Wypracowane na szczycie przywódców UE porozumienia są kolejnym małym, ale interesującym krokiem w rozwiązywaniu kryzysu - powiedział PAP Janis A. Emmanouilidis z brukselskiego think-tanku EPC. Szczyt potwierdził izolację Londynu, a nie Europę różnych prędkości.

Wynik szczytu nie jest ani fiaskiem, ani wielkim sukcesem, to "kolejny mały krok" w rozwiązywaniu kryzysu i zacieśnianiu dyscypliny finansowej - ocenił ekspert z European Policy Center (EPC).

Na to rozwiązanie składają się zarówno przyjęte podczas szczytu przez przywódców strefy euro porozumienia w sprawie wzmocnienia istniejących mechanizmów ratunkowych strefy euro, jak i przyjęty przez przywódców 26 państw (z wyjątkiem Londynu) pakt wzmacniający dyscyplinę fiskalną eurolandu (tzw. umowa fiskalna). Początkowo, oprócz Londynu, pakietu nie poparły też Szwecja, Węgry i Czechy, ale wszystkie te kraje zadeklarowały jeszcze w piątek, że po konsultacjach politycznych w kraju, są gotowe przyłączyć się do grupy państw chcących pogłębiać integrację eurolandu.

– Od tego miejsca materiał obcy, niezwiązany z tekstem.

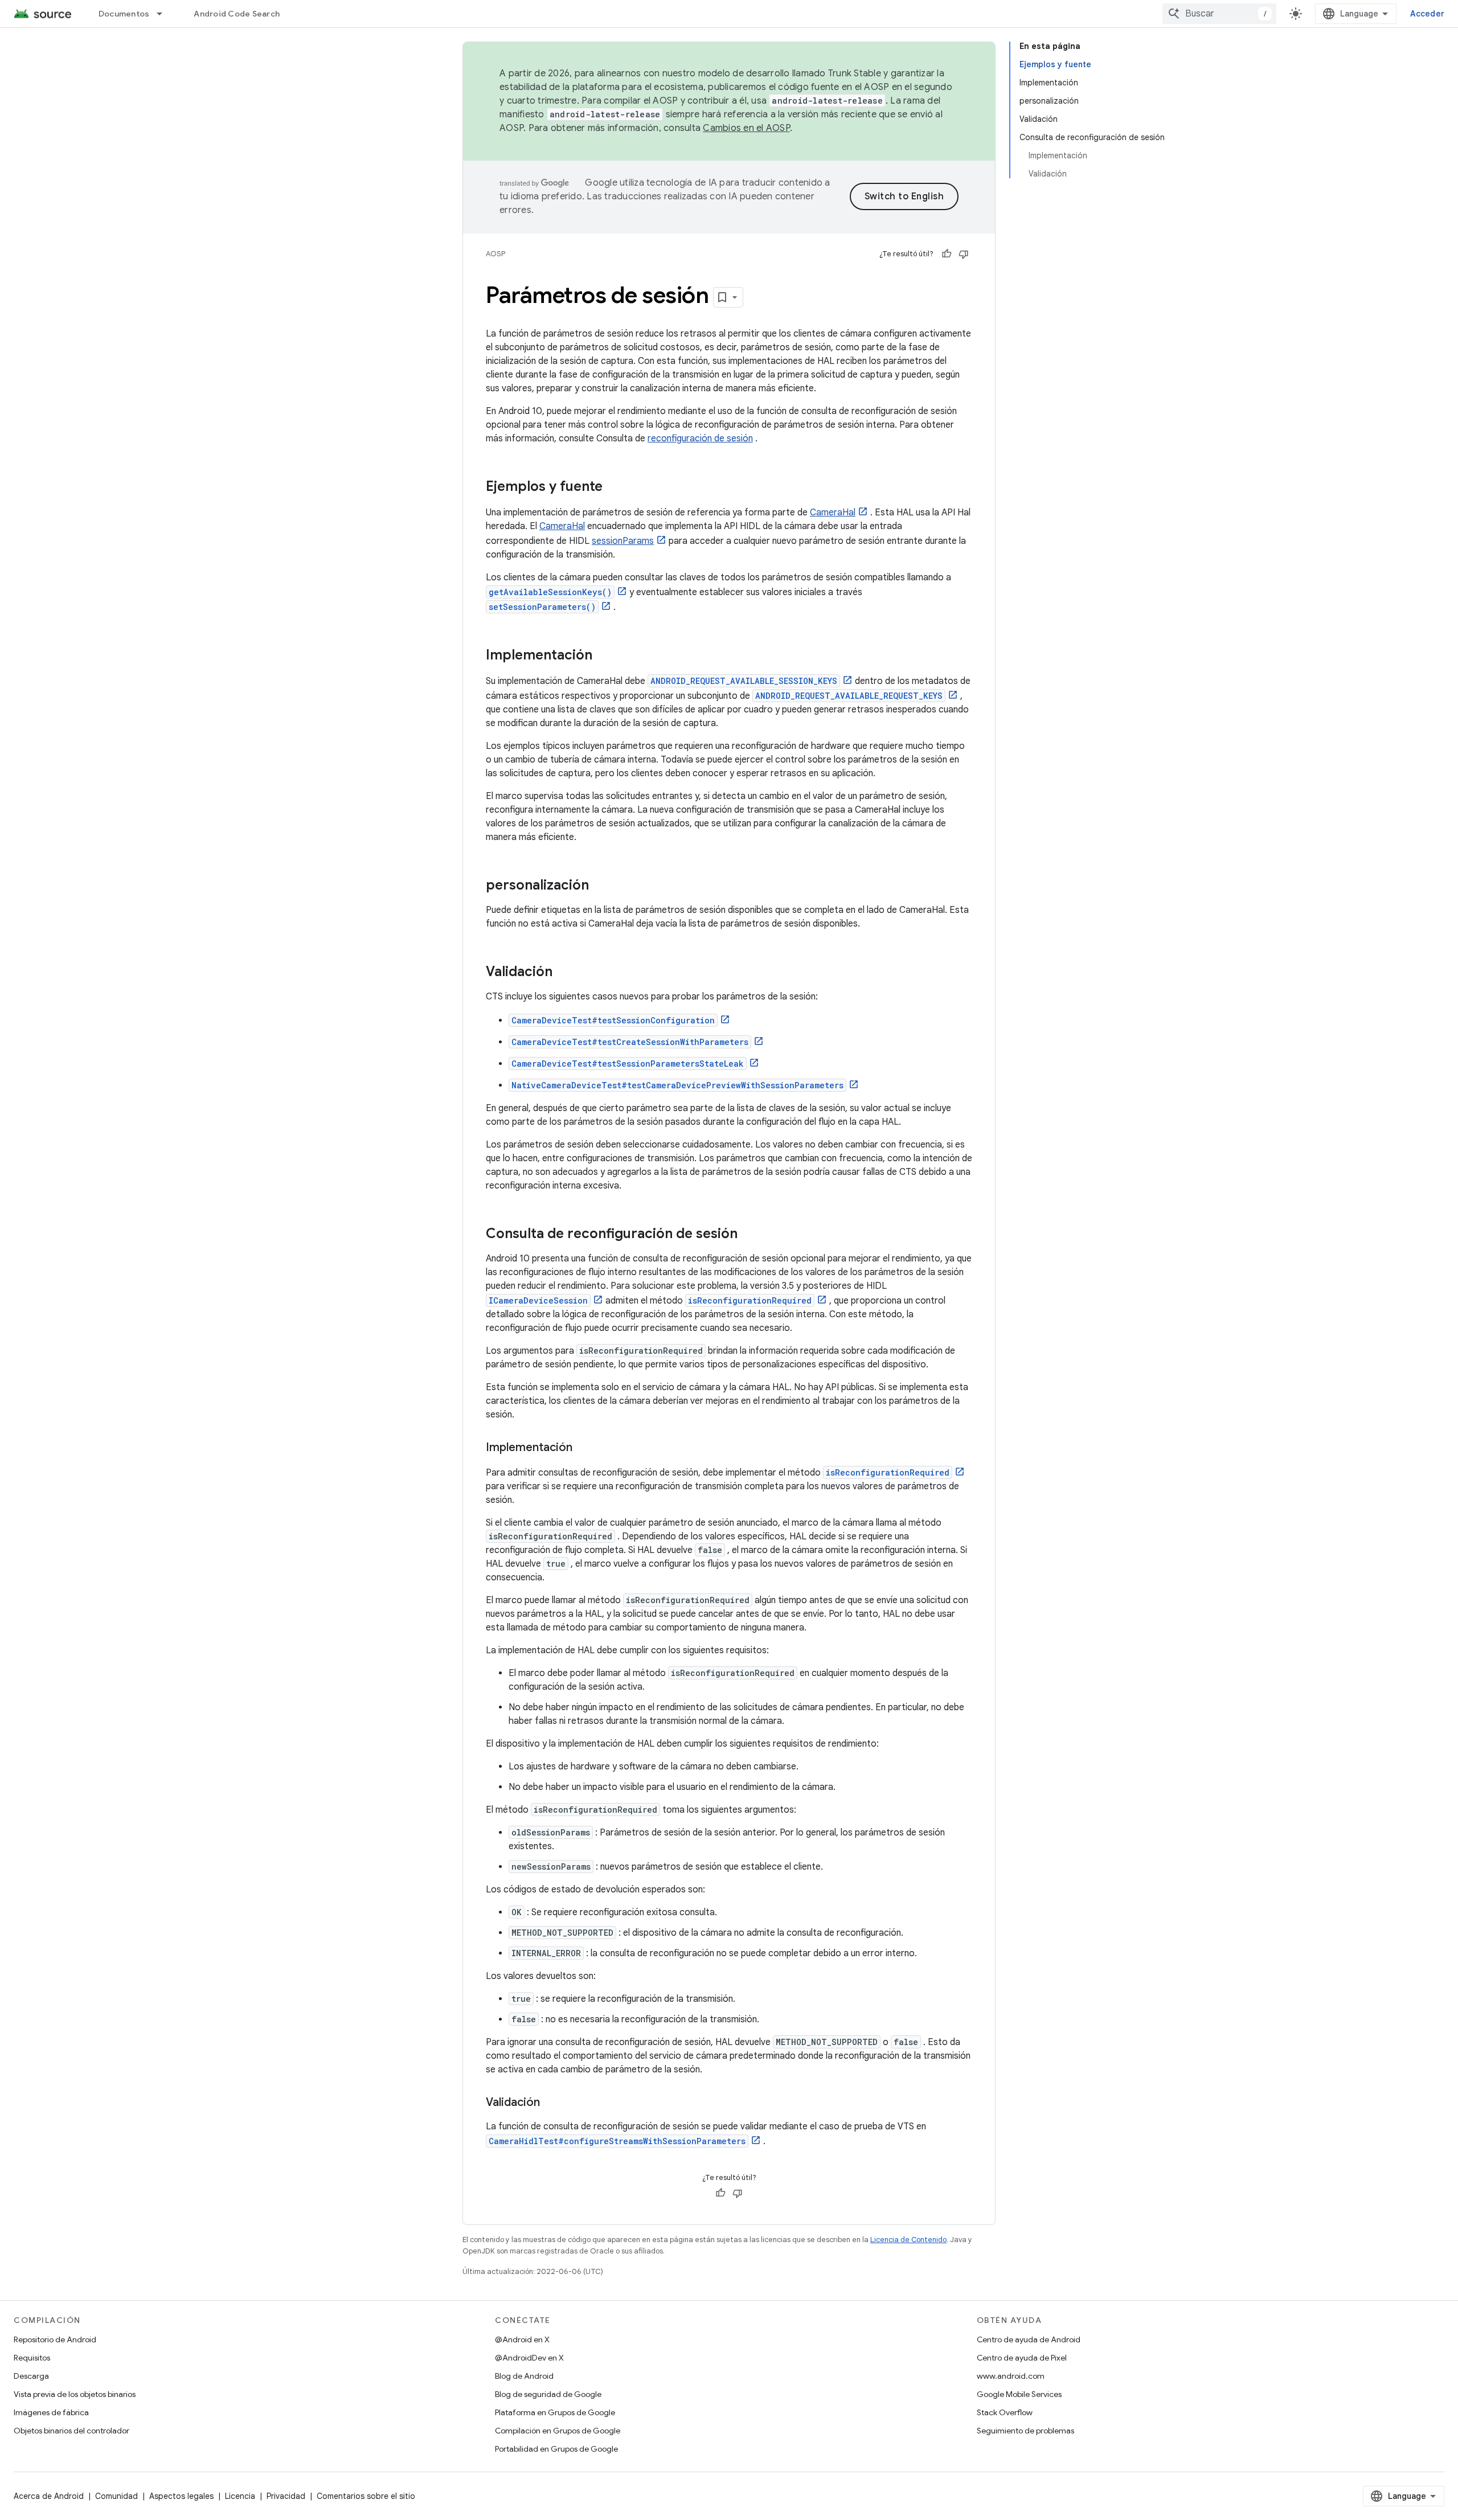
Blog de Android (524, 2376)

"W porozumieniu 17 (państw strefy euro) są pewne pozytywne elementy, m.in.: jeśli chodzi o Europejski Fundusz Stabilności Finansowej (EFSF), Europejski Mechanizm Stabilizacyjny (EMS) i rolę Międzynarodowego Funduszu Walutowego. Jeśli doda się do tego kompromis w kwestii zmiany traktatu, czyli umowę międzyrządową "17+", jest to rozwiązanie bardzo interesujące" - ocenił Emmanouilidis.

Przywódcy UE porozumieli się w czasie szczytu co do przyjęcia nowych zasad dyscypliny finansowej. Ponieważ Londyn zablokował zmianę traktatu UE, nowe zasady mają być wdrożone umową międzyrządową "17" oraz państw spoza strefy euro, dla których cele nie muszą być wiążące do czasu przyjęcia euro. Gotowość przyjęcia umowy zgłosiło aż 9 państw spoza strefy, czyli wszystkie z wyjątkiem Wielkiej Brytanii.

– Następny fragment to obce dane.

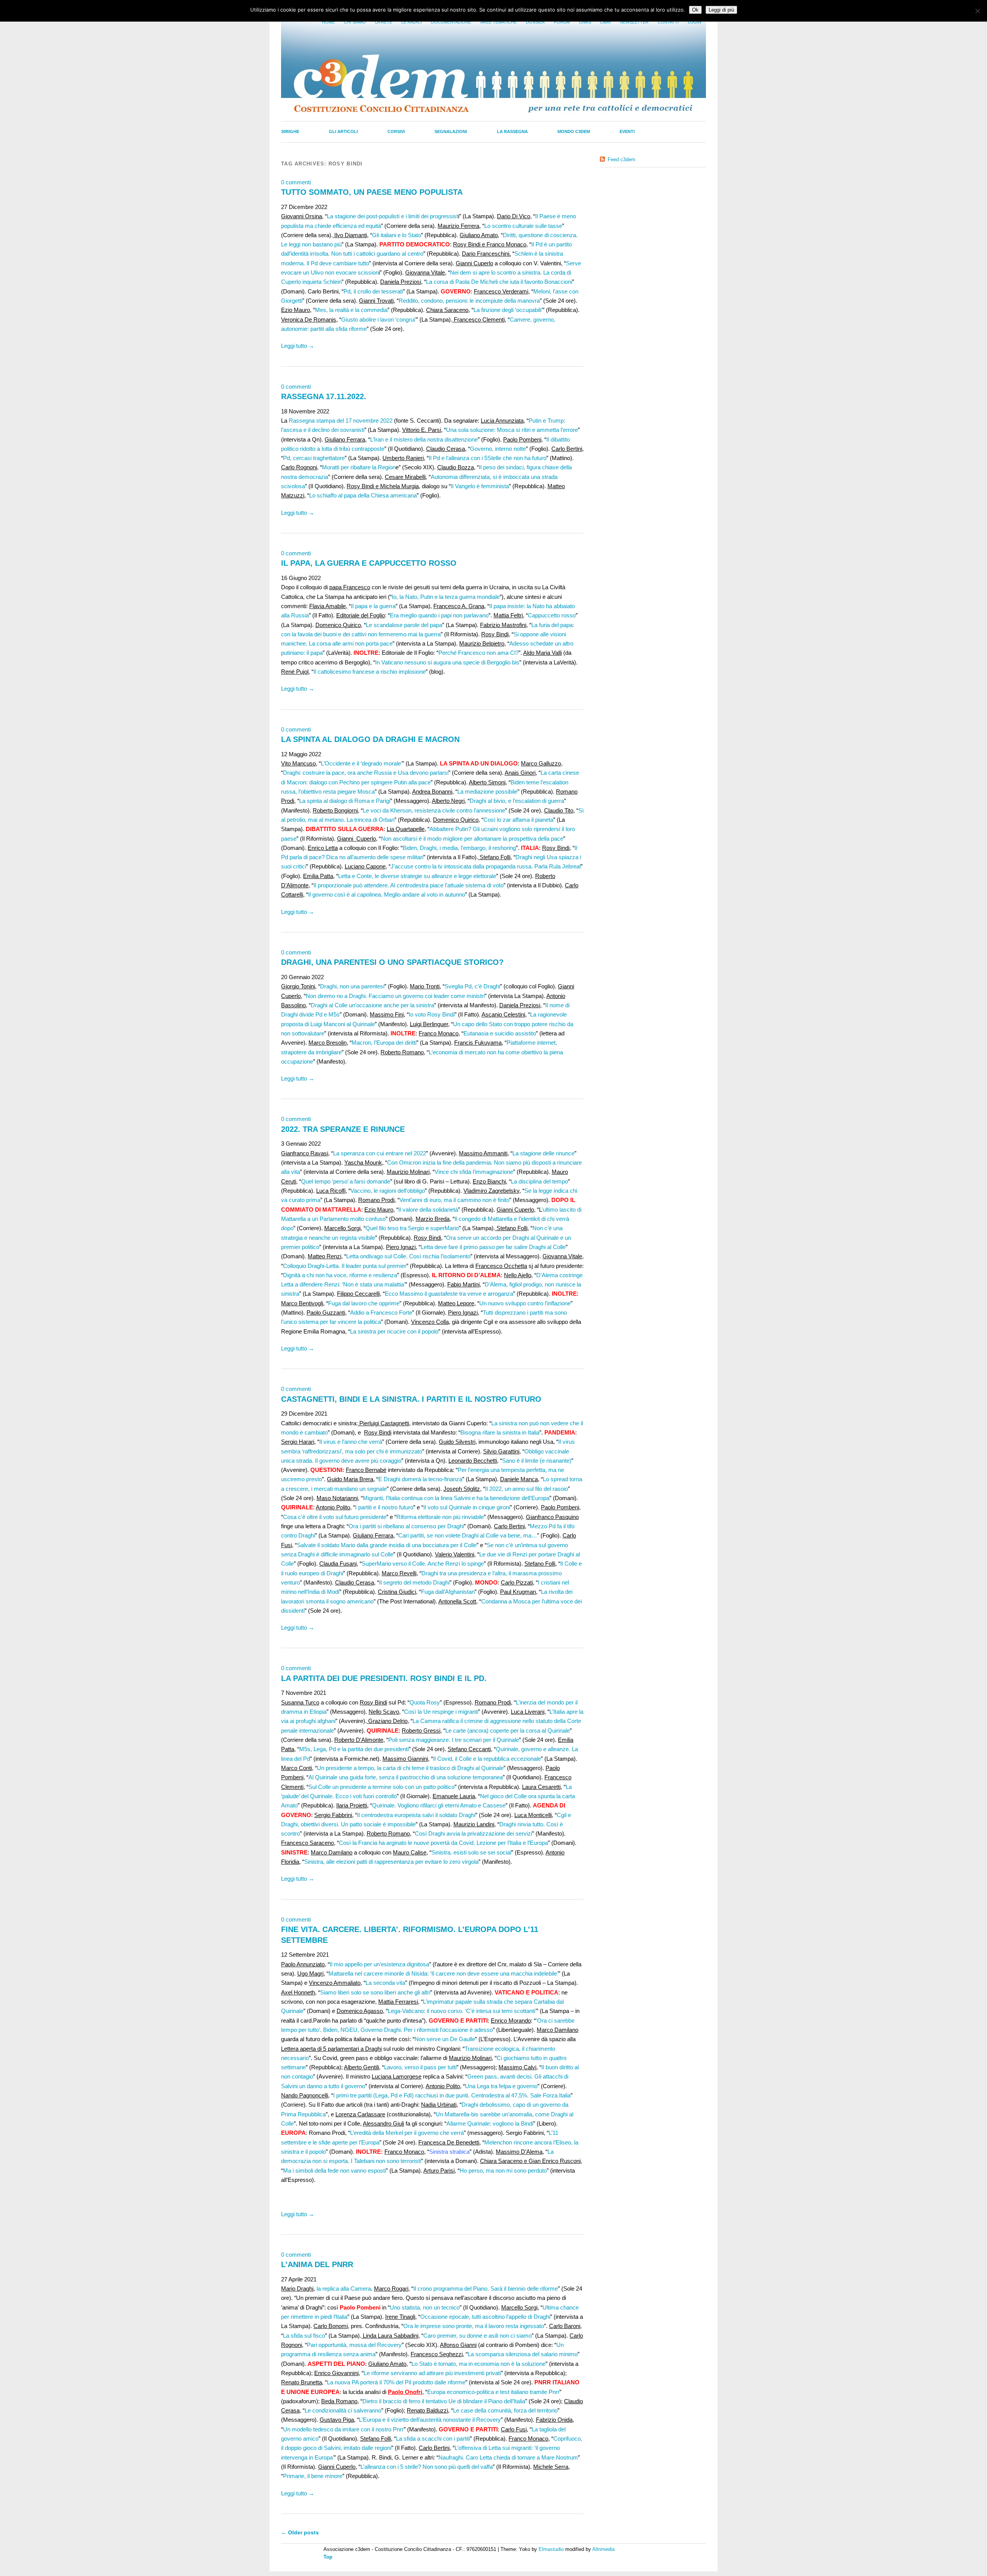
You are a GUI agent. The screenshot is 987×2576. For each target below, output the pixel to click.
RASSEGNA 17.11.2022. (323, 396)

Zdaniem Emmanouilidisa, najważniejsza będzie teraz kwestia funkcjonowania umowy w praktyce. Jak proponują Niemcy, umowa mogłaby być wdrożona do traktatu o Europejskim Mechanizmie Stabilizacyjnym, czyli pakietu ratunkowego strefy euro. "To mogłoby być dobrym rozwiązaniem", bo "traktat EMS może wejść w życie, nawet jeśli jest ratyfikowany tylko przez 90 proc. głosów" - ocenił.

Zaznaczył jednak, że umowa "na tym etapie kryzysu, nie jest wielką bronią" w rękach rządów, bo konkretną pomoc może zapewnić jedynie Europejski Bank Centralny. "Tylko EBC ma moc i zaufanie rynków oraz instrumenty, żeby działać, przynajmniej tymczasowo, jako pożyczkodawca ostatniej szansy. To pozwoliłoby uspokoić sytuację na rynkach" - podkreślił Emmanouilidis. - Pytanie więc brzmi, czy to, co zostało uzgodnione w czwartek i piątek (na szczycie UE), jest wystarczające, żeby pozwolić EBC działać".

Prezes EBC Mario Draghi ocenił wyniki szczytu UE jako "bardzo dobre dla strefy euro". Według Emmanouilidisa, "teraz trzeba obserwować, czy jeśli sytuacja się pogorszy, EBC wzmocni swoją rolę".

Ekspert European Policy Center zaznaczył, że nie należy obawiać się, iż nowa umowa międzyrządowa stworzy Europę różnych prędkości. "Już mieliśmy różne prędkości, nie tylko w sprawach dotyczących euro, ale także Schengen, czy obrony i NATO" - przypomniał. Podkreślił, że wypracowane między przywódcami UE porozumienie oznacza rzeczywiście mocniejszą współpracę pomiędzy "17", ale przy otwartych drzwiach.

"Jeśli 17 wykluczyłaby taką współpracę, wtedy rzeczywiście powiedziałbym, że to początek podziału Europy na osobne części. Ale teraz mamy 17 i jednego aktora, który jest poza strefą euro, którego rząd nieustannie powtarzał, że chce pozostać poza euro i, który wczoraj ostatecznie się odizolował. Tym aktorem jest Wielka Brytania" - dodał Emmanouilidis.

Zaznaczył, że "zarówno 17 jak i te z państw, które mają traktatowy obowiązek wejścia do strefy euro, a przynajmniej chcą się dołączyć do paktu, mają naprawdę strategiczny interes w utrzymaniu otwartej strefy euro".

Zacieśnianie integracji wewnątrz eurolandu, może jednak wiązać się w przyszłości z podniesieniem poprzeczki, jeśli chodzi o kwestię wstępowania do niego. "Jeśli europejska waluta przetrwa kryzys, co jeszcze wcale nie jest pewne (...), możliwe, że wstąpienie do strefy euro nie będzie łatwe, bo członkowie strefy będą bardzo dokładnie sprawdzać, zanim otworzą drzwi i wpuszczą kogoś do środka" - uznał Emmanouilidis. Zwrócił uwagę, że zaostrzenie kryteriów przystępowania będzie jednak leżało w interesie państw, które w przyszłości będą wchodzić do strefy, "bo będą chciały dołączyć do klubu, który działa".